Gold smothered a smile. However Regina had pulled it off, one had to admire artistry when one saw it. 

“When did this happen?” he asked.

“Three months ago.”

“And you didn’t try going to the police?” he arched one eyebrow. “If your allegations are correct, then at the very least this Dr Whale should have had his license revoked, and the power of attorney declared invalid.”

“The police won’t listen,” Zelena sighed, melodramatically. “Regina would just talk them into believing her.”

“I see,” Gold pursed his lips. There had to be more to this story - even at her most conniving, he couldn’t imagine Regina being so cold-blooded as to turn on her mother with no provocation. The timeline issue confirmed it: Cora had stood down as CEO of the Mills Corporation at their Christmas party the previous year, almost nine months ago now - the Wall Street Journal had covered the whole affair in depth. There was therefore six months unaccounted for, where Regina had control of the company and Cora had her freedom.

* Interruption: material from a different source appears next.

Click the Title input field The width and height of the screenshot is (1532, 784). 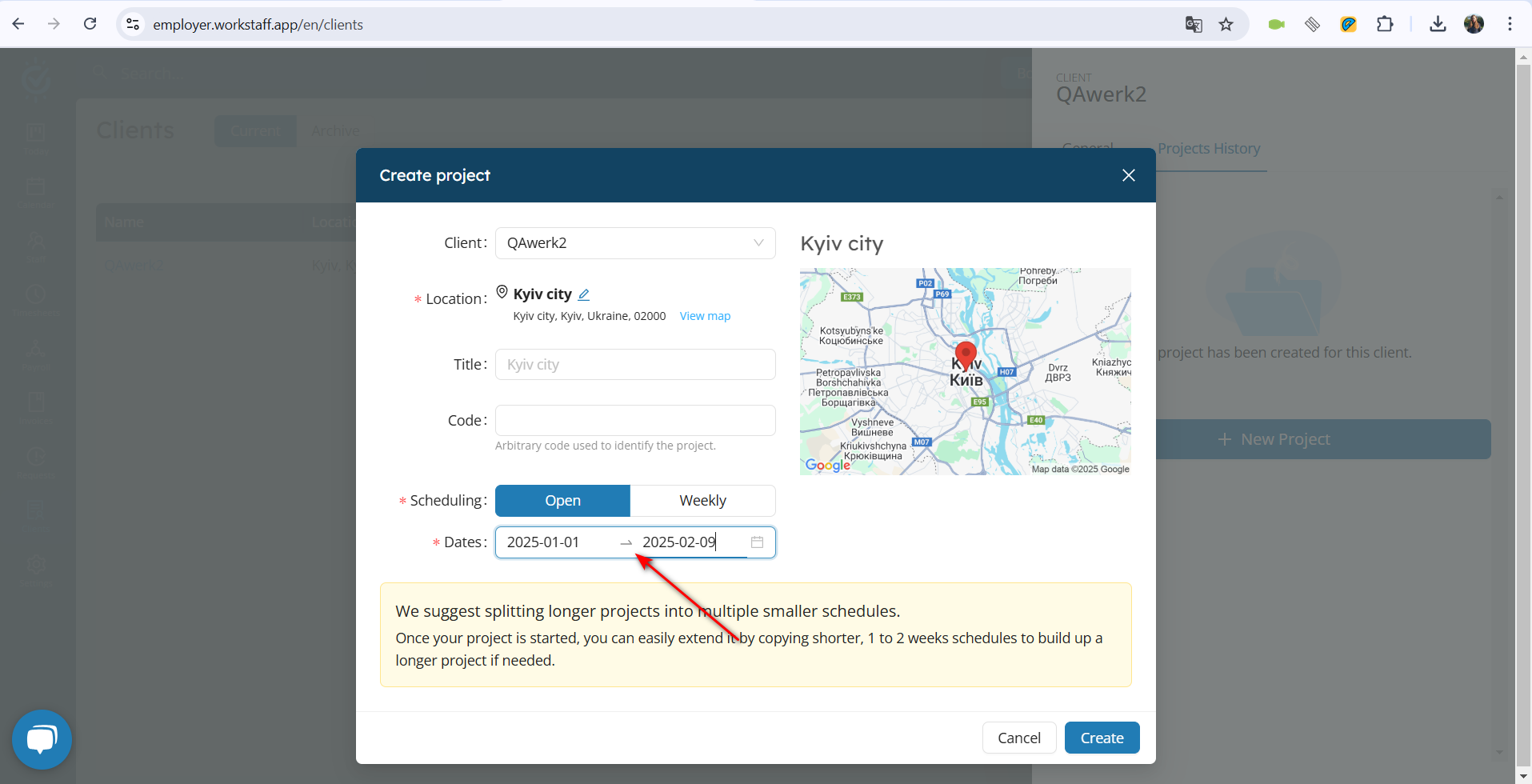pyautogui.click(x=635, y=365)
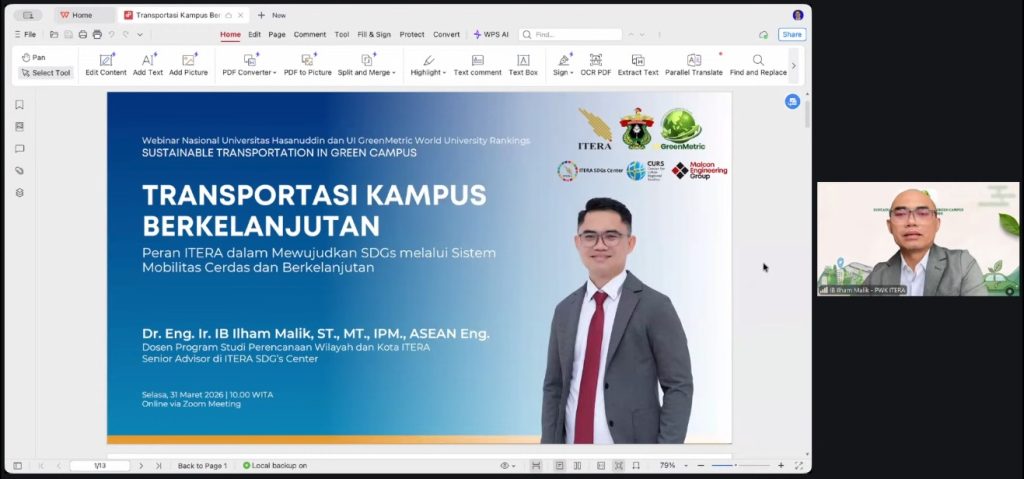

“Do you know what compelled your sister to do this now?” he asked. Zelena looked at him as if the answer should be obvious.

“She’s crazy, pure and simple,” she said. “She already had everything, but she had to have more!”

Gold grunted at that - it wasn’t worth dignifying with a response. “Still, it seems quite complex for a madwoman. Something must have provoked her.”

Zelena’s eyes hardened to flints. “I was never anything but supportive of my sister,” she said, “And she was mother’s favourite.”

“That’s not what I asked, dearie,” he said, slipping into his old cadance. They could have been in his shop in Storybrooke, and for a moment he almost missed the oppressive gloom of his lair there, where every visual clue told the visitor they would be wrapped in his web soon enough. His apartment was bright and airy, albeit a little bare, and here by the tall windows the bright sunshine somewhat undercut the mood. 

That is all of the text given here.